Echo de menos el calor de febrero, la brisa en el rostro, la escasa lluvia golpeando a los descuidados que como yo nunca saben dónde se dejaron el paraguas. Salir a la calle únicamente para encontrarme con el sol y su tesoro en forma de vitamina D sobre mi piel.
Echo de menos la inquietud de los coches, el traqueteo de los carritos de los bebés, el ladrido de los perros nerviosos, el chillido de los trenes, las imposibles maniobras de los conductores de autobús cuando tienen que doblar la esquina, los gritos de esos niños que discuten si fue o no fue gol simplemente porque en la calle todavía no tenemos VAR.
Echo de menos a mis compañeros, concentrados en la sala de profesores como esos futbolistas en vísperas de una final que ultiman en los vestuarios la estrategia para salir al campo y ganar el partido.
Echo de menos mi segundo café de la mañana, el del trabajo, donde nos despertamos a base de cafeína y conversaciones sobre lo divino y lo humano. Ahora, como tenemos VAR, ya no discutimos de fútbol y eso también lo echo de menos.

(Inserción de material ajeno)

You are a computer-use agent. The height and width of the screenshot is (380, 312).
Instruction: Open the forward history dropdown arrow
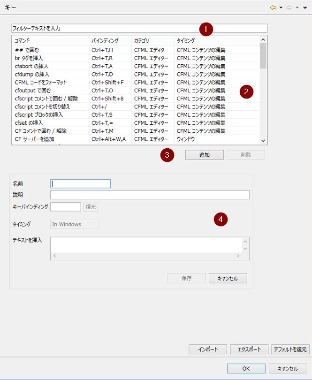(x=297, y=8)
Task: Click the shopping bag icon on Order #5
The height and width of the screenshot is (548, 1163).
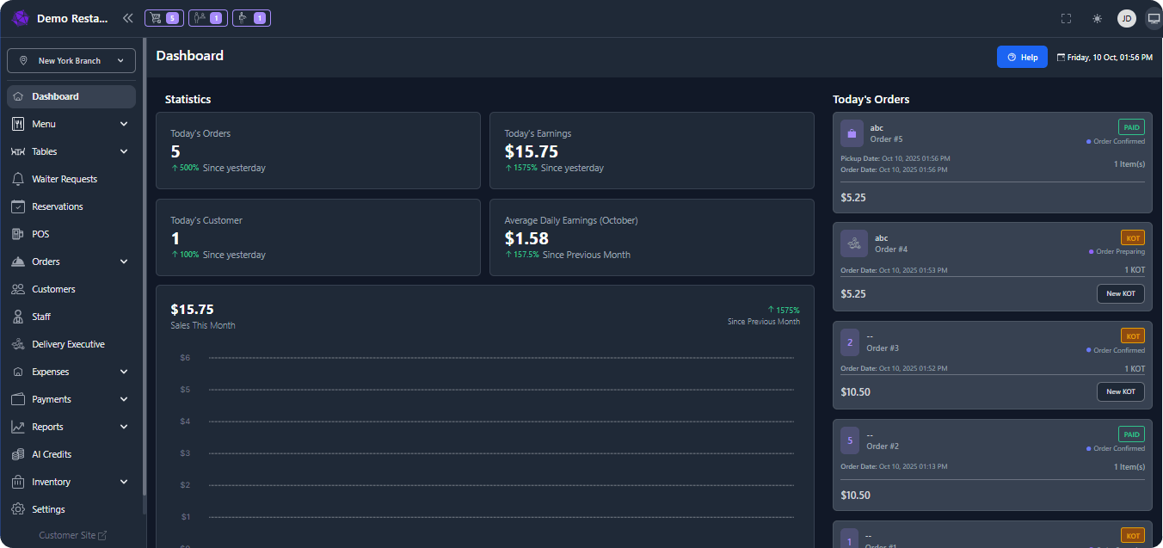Action: pyautogui.click(x=852, y=133)
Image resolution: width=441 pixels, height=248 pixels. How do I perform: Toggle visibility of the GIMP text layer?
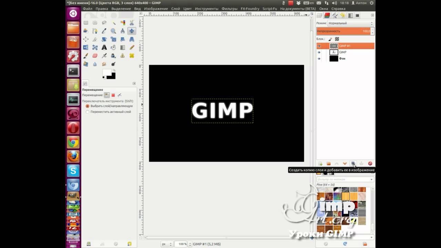pos(319,52)
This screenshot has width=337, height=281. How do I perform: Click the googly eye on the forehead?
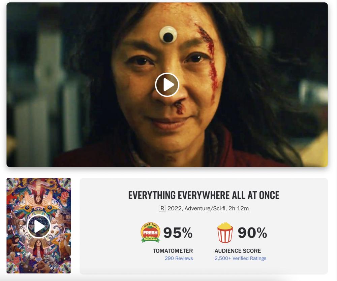click(x=168, y=35)
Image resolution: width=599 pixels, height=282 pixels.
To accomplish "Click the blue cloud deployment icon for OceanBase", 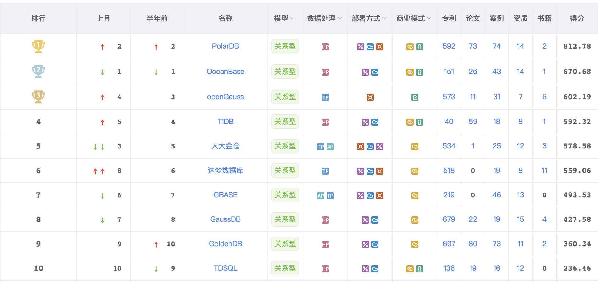I will (375, 72).

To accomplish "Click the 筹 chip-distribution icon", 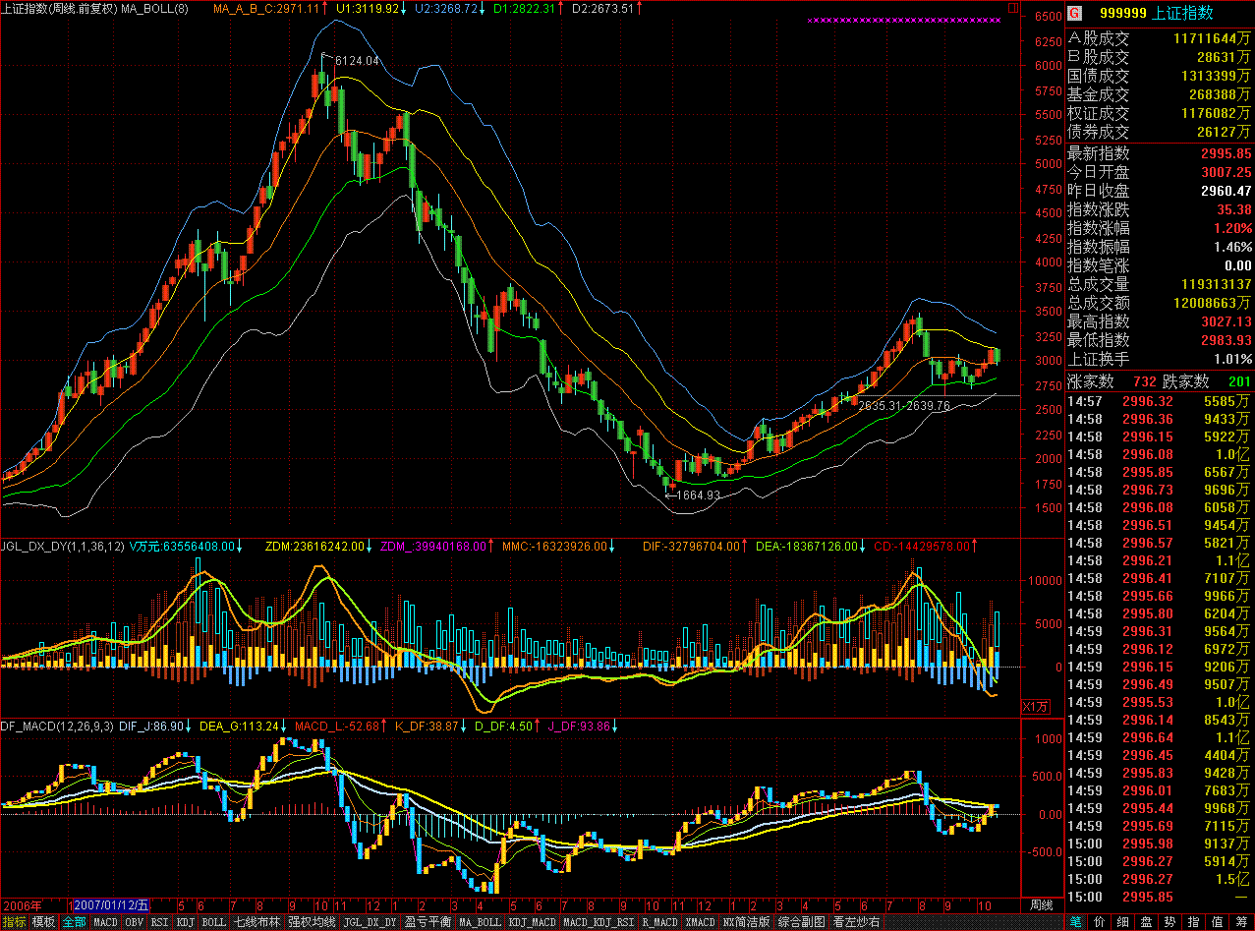I will click(1242, 922).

Echo de menos el sonido de la sirena que nos pone en modo competición. Los ruidos y correteos enérgicos de los chicos cuando ingresan en el vestíbulo camino de su primera clase del día. Los que llegan pronto, los que llegan tarde, los que vienen conversando y los que acceden en silencio, los que te piden ir al baño, los que van sin pedírtelo, los que merodean en busca de la persona que les gusta, los que siempre te dicen: "profe, ya me marcho para mi clase, te lo prometo".

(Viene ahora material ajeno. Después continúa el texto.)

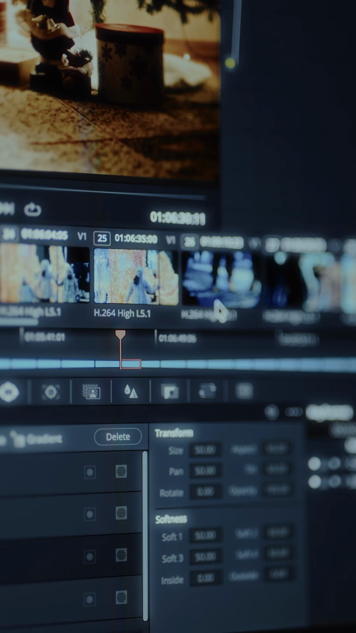Open the Stereoscopic 3D palette

pos(244,391)
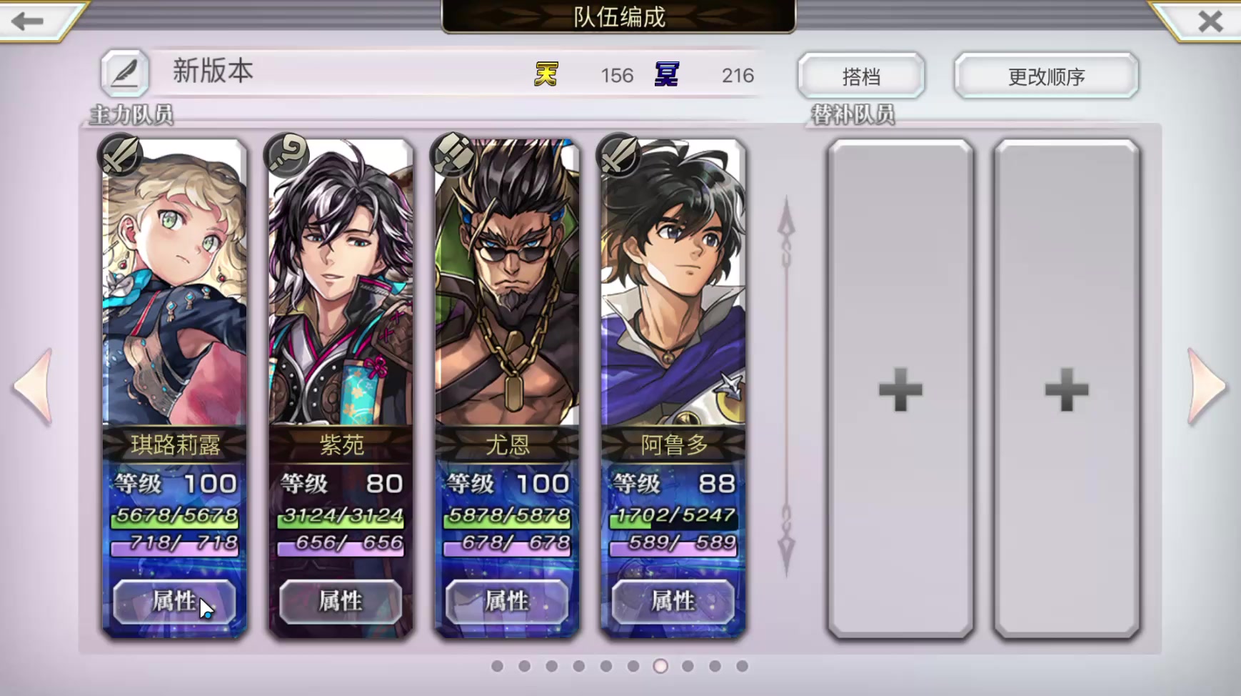Click sword weapon icon on 阿鲁多 card
Viewport: 1241px width, 696px height.
tap(619, 154)
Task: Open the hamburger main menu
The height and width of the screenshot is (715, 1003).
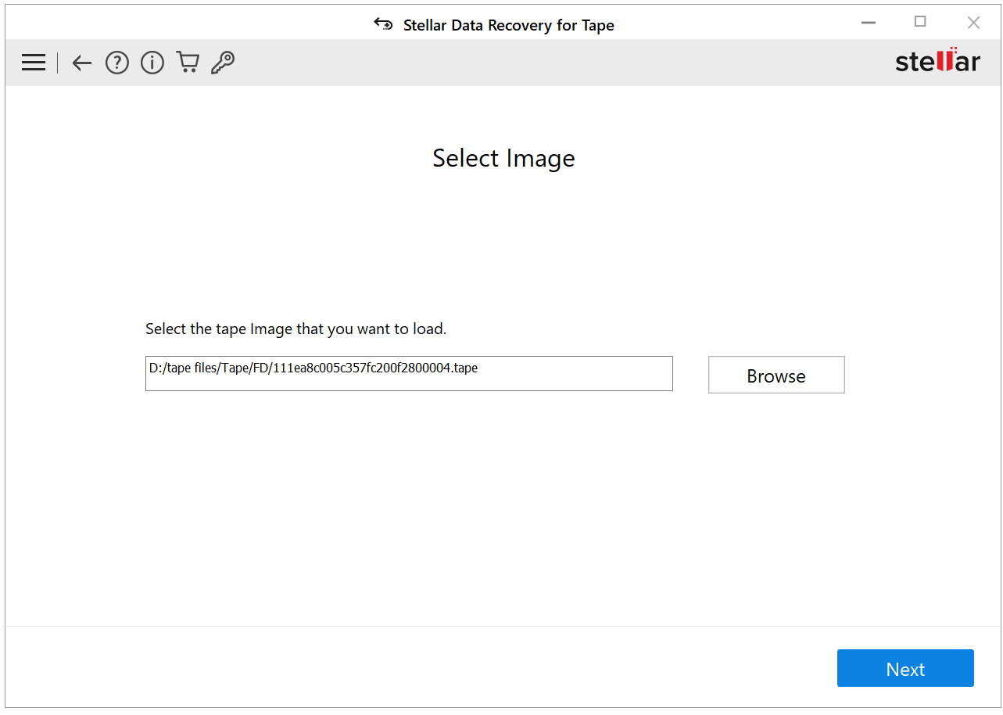Action: click(x=34, y=63)
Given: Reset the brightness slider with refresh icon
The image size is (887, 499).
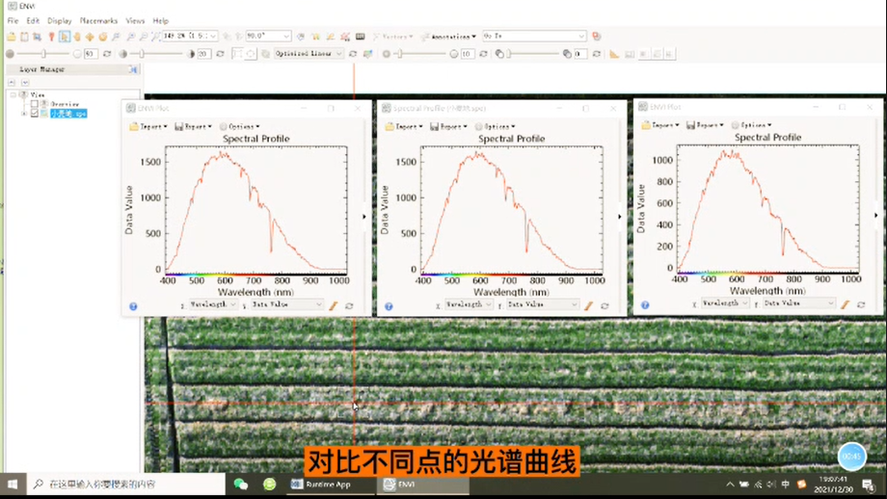Looking at the screenshot, I should [107, 54].
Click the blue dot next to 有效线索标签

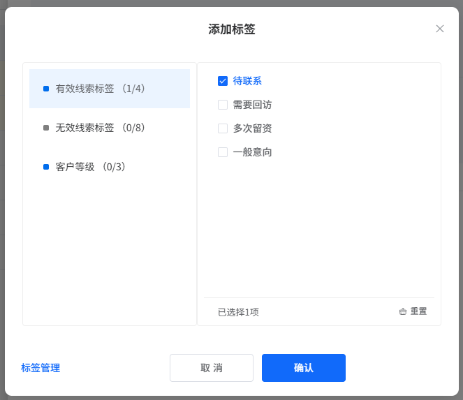pos(46,89)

Echo de menos mi pasión por la enseñanza donde nos podamos mirar a los ojos, las pizarras que me encargo de llenar desordenadamente pese a que siempre prometo a mis alumnos que intentaré cuidar la presentación. Esa misma que les exijo para esos cuadernos en los que me suelen dedicar una portada digna de los mejores museos.
Echo de menos charlar con las personas sin un teclado o una cámara que nos separe, el tercer café de la mañana, casi siempre después del recreo, el sándwich que solo me sabe delicioso si me lo tomo en mi despacho de jefatura mientras tengo hordas de gente esperando en la puerta para pedirme algo. Un consejo, un aula de ensayo, la contraseña de Classroom, una reclamación de ese parte injusto porque el profe me tiene manía... o simplemente porque necesitan descargar una preocupación que les aqueja.
Echo de menos el final de las clases y la hora del teatro. Despojarme de mi traje de jefe de estudios para ser únicamente el director del musical. Las risas, los ejercicios locos, las improvisaciones que afortunadamente nunca sabes cómo acabarán, la simple liturgia de un acto que no es obligado, que hacemos por amor al arte, que nos hace únicos e irrepetibles dentro de un grupo que se cae y se levanta unido.
Echo de menos mis clases de boxeo. El paseo en soledad hasta el gimnasio. Las conversaciones previas con los compañeros donde arreglamos el mundo. La actividad. El sudor. La exclusiva concentración en tareas básicas que nos gobiernan como correr, saltar, moverse hacia adelante o retroceder. La deliciosa sensación de cuando no te has hecho daño pero estás exhausto porque lo has dado todo. La ducha reconfortante de después. Esa cena que sabe gloria bendita y donde las calorías se convierten en un término que simplemente no se inventó para ti.